Text excerpt >>
+ + + + + + +

If your home is 19th Century or older you may have apotropaic objects concealed within the chimney breast, floorboards, or walls of your home that was used as a form of protection to ward against natural and supernatural malevolent forces…In today’s society the only thing we may worry about rising up and down the chimney ’is a good draw’ but in centuries past, it was believed to be a gateway for bad spirits and ‘witches’ – considered one of the greatest threats to the home and livestock. A well protected home was a defence against the multiple misfortunes that could be encountered in an world built upon superstition. ‘Magical thinking’ was a practise that most people followed and it was deemed important to follow rituals to protect the home, family and livestock. All this is explored in a fascinating new exhibition at the 17th Century Ashmolean museum, Oxford, entitled ‘SpellBound Magic, Ritual and Witchcraft’ which examines the history and power in belief in magic over eight centuries.

+ + + + + + +

Information shown >>
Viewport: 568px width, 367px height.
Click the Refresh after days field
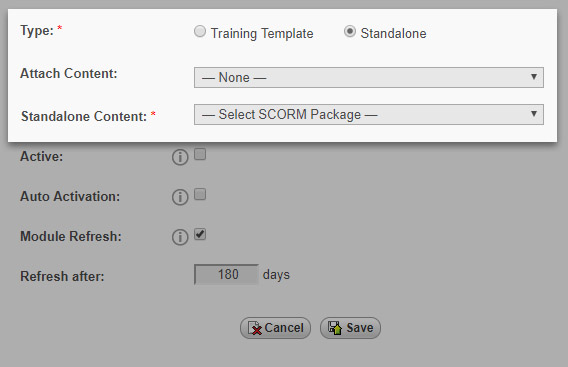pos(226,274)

+ + + + + + +

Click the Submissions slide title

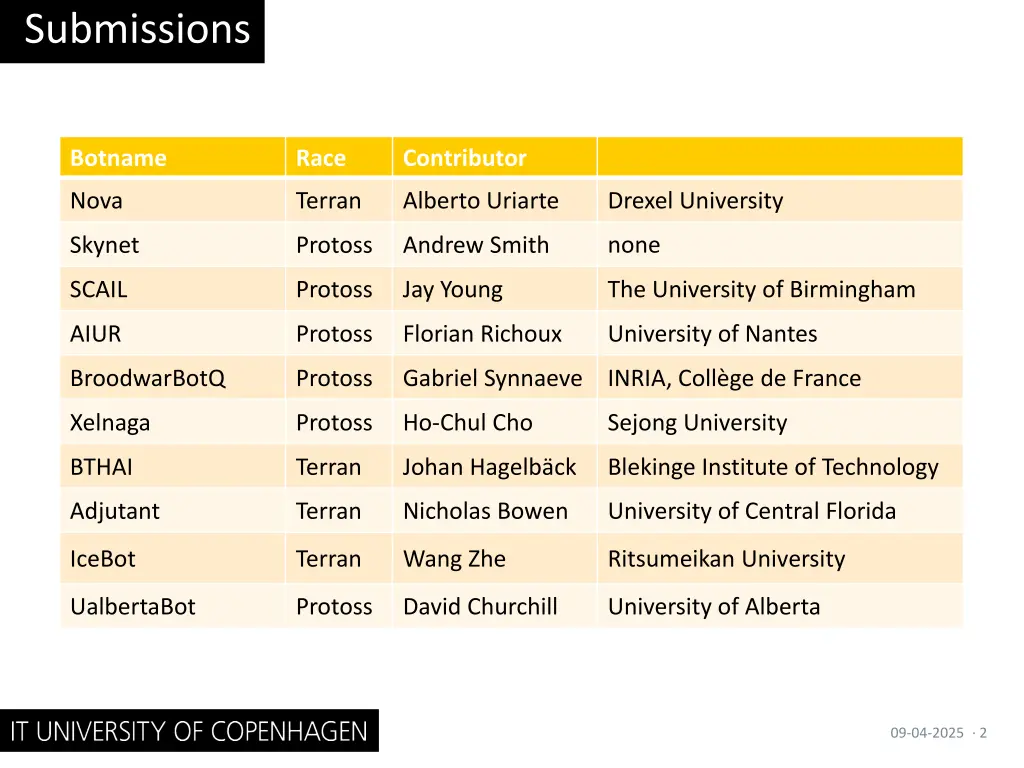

+ + + + + + +

Written problem 1 >>
Using the passage on apotropaic objects, please explain in one to three sentences why the chimney was a concern in centuries past.
Written problem 2 >>
Extend the passage on apotropaic objects, starting after its final sentence.
None of the rows are needed for what comes next.

Result 1 >>
People believed the chimney was a gateway for bad spirits and "witches," who were considered one of the greatest threats to the home and livestock. Protecting the home guarded against the many misfortunes of a world built on superstition.

Result 2 >>
Objects were used in ‘anti-witchcraft’ ceremonies and hidden in the hearth way of the chimney, underneath floorboards and within walls. Horseshoes were hung above the door, animal hearts were pierced with nails to punish the ‘witch’ who had dared to endanger life. Mummified cats were concealed within walls, hidden to ward away vermin and used items of clothes, single shoes and personal belongings were hidden in chimneybreasts acting as ‘spiritual middens’ Even though the last ‘witch’ was persecuted in 1680 there is evidence of continued rituals of protecting the home through to the early twentieth century.
One of the greatest threats to the home was fire and objects were placed within the home to protect from natural disaster. Thunderstones – usually prehistoric stone axes, also known as Belemnite (a fossil bone of a now extinct squid-like creature) were believed to hold powerful protection. They held such value they were an important trading commodity throughout Europe.
Deliberate scorch marks from candles have been found on timbers in historic homes and one theory is that they were intentionally made, through sympathetic magic, to inoculate timber buildings from fire.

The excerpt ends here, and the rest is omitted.